A new analysis explains why common cuff-based blood pressure checks can be wrong. It shows that the artery beneath the cuff stays closed longer than expected, which makes systolic pressure appear lower than it is.
The study also points to simple tweaks that could sharpen readings and detect more cases of hypertension.
Researchers at the University of Cambridge built a physical model to test the mechanics behind the error. Their findings suggest protocol changes could improve accuracy without replacing standard cuffs.
Most blood pressure measurements use the auscultatory method. A cuff inflates around the upper arm until it blocks blood flow.
As the cuff deflates, a clinician listens for tapping sounds while watching the gauge. The first taps mark systolic pressure, and the last taps indicate diastolic pressure.
“The auscultatory method is the gold standard, but it overestimates diastolic pressure, while systolic pressure is underestimated,” said co-author Kate Bassil from Cambridge’s Department of Engineering.
“We have a good understanding of why diastolic pressure is overestimated, but why systolic pressure is underestimated has been a bit of a mystery.”
“Pretty much every clinician knows blood pressure readings are sometimes wrong, but no one could explain why they are being underestimated – there’s a real gap in understanding,” said co-author Anurag Agarwal, a professor at Cambridge’s Department of Engineering.
Earlier bench setups used rubber tubes to mimic arteries. Those tubes did not fully collapse under cuff pressure, which masked the source of the systolic error.
The team designed a simplified rig to recreate what happens in the arm below the cuff. Inflate the cuff, and the downstream segment becomes very low pressure.

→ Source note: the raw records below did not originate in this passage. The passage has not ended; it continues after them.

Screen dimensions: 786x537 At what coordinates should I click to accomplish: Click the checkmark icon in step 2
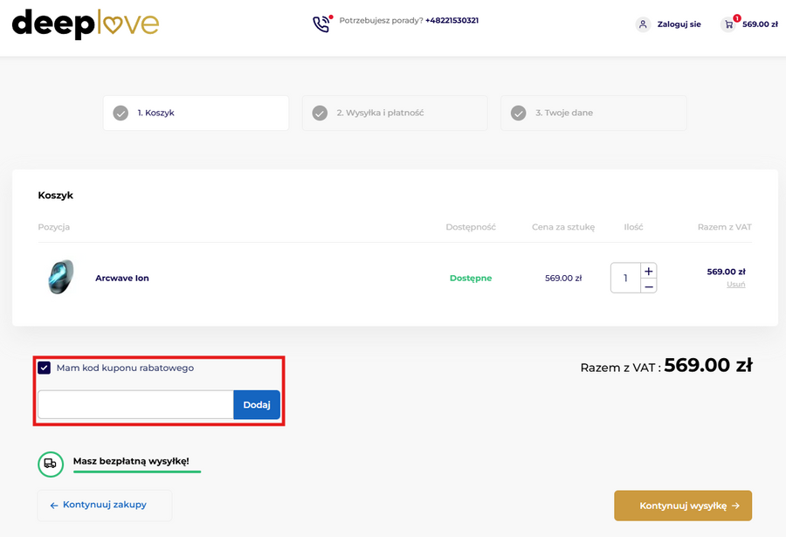tap(320, 113)

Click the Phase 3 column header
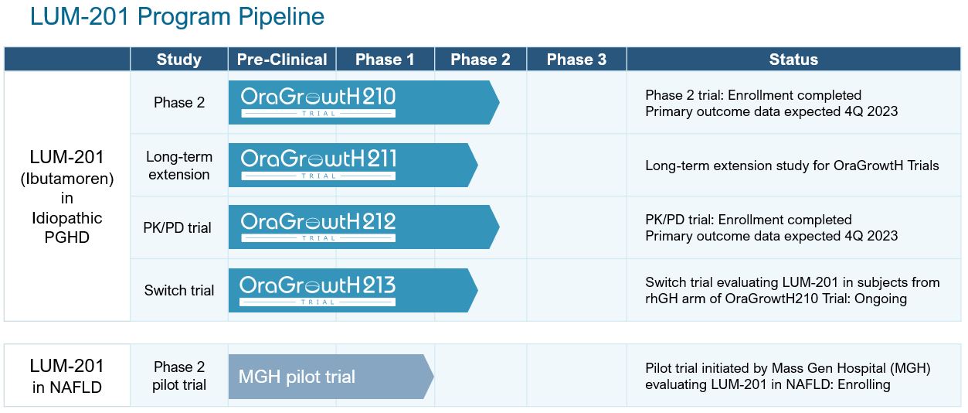click(x=576, y=60)
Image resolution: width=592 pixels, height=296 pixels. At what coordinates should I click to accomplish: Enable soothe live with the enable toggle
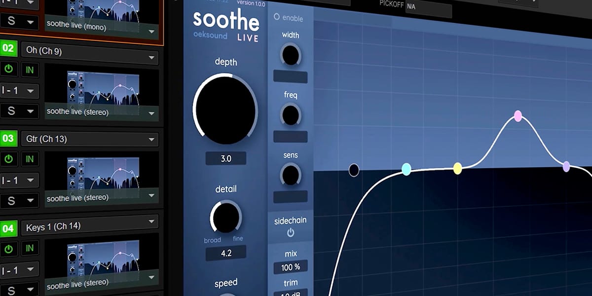point(277,17)
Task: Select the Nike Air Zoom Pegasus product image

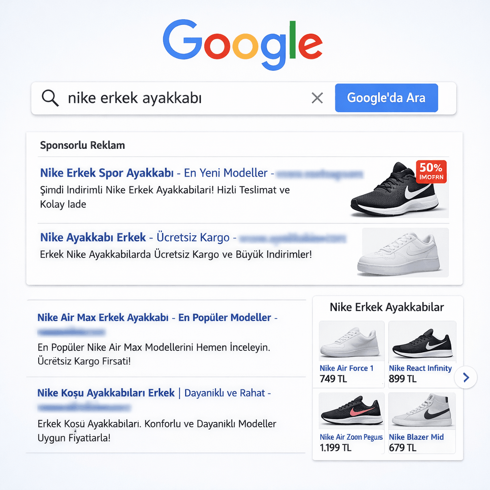Action: [x=351, y=411]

That drop keeps the blood vessel walls pressed together for longer as the cuff pressure falls. Reopening is delayed, and the tapping begins later than it should. At that moment, the gauge reads too low for systolic pressure.

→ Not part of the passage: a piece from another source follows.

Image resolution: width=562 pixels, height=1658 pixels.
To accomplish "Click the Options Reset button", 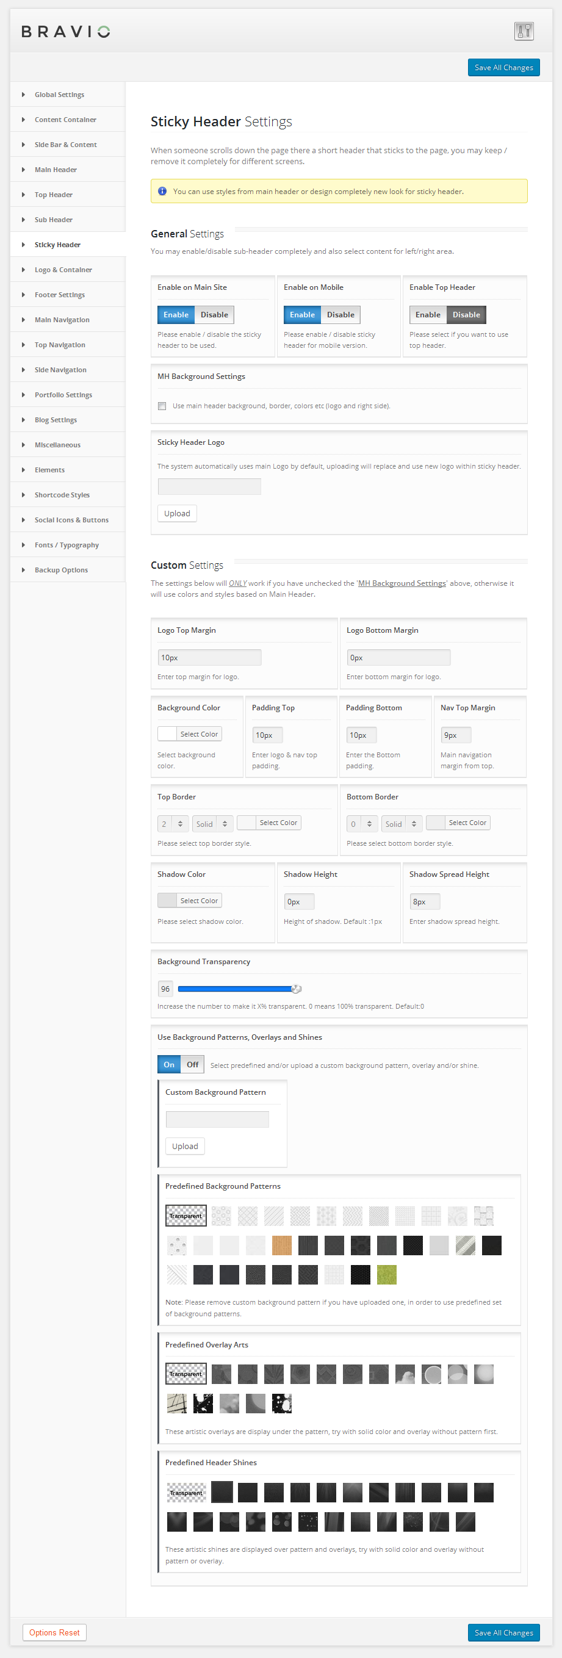I will (55, 1632).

Instead of round rubber tubes, the researchers used flat-laying tubes that close completely under load. That substitution was key. It reproduced the low downstream pressures seen in the body.

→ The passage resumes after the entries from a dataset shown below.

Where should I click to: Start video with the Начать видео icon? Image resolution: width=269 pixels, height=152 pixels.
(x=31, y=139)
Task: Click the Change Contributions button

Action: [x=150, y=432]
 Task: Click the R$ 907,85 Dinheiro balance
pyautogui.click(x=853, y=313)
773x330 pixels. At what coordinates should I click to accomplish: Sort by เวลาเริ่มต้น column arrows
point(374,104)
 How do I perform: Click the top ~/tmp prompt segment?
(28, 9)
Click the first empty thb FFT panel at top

The experimental method also revealed how cuff deflation timing interacts with vessel collapse and reopening.
In this setup, the delayed reopening showed up clearly. The physical mechanism matched what clinicians observe. Systolic pressure is biased down, while diastolic skews up. Together, those shifts can hide disease, especially when true systolic pressure is high.
“We are currently not adjusting for this error when diagnosing or prescribing treatments, which has been estimated to lead to as many as 30 percent of cases of systolic hypertension being missed,” Bassil said.
The study points to low-cost changes. One idea is to raise the arm before measuring. That could set a more predictable downstream pressure. If the underestimation then becomes predictable, clinicians can account for it.
“You might not even need new devices, just changing how the measurement is done could make it more accurate,” Agarwal said.
If new monitors are developed, they could ask for added inputs. Age, BMI, or tissue characteristics may correlate with downstream pressure.
Devices could use those signals to tailor the correction for each person. The goal is the same: reduce bias at the moment when the taps first appear.
Hypertension is the leading modifiable risk for early death worldwide. Missed systolic disease delays treatment, raising the odds of heart attack, stroke, and heart failure. Even small gains in accuracy can shift outcomes at the population scale.
More reliable readings also protect patients from the opposite error: overestimation, which can lead to unnecessary medications and side effects.
Getting both numbers right helps clinicians set appropriate treatment targets and helps patients trust the plan.
The Cambridge team is preparing for clinical trials to test the correction in real-world settings and across diverse populations.
Partnerships with clinicians and industry will be essential. Better calibration models will require broad validation, and training and workflow updates will also be important.
The promise is practical: keep the cuff, change the protocol, and understand the physics in the artery beneath the fabric. With these changes, routine checks could flag true risk more often, and the path from diagnosis to prevention could become much clearer.
The study is published in the journal PNAS Nexus.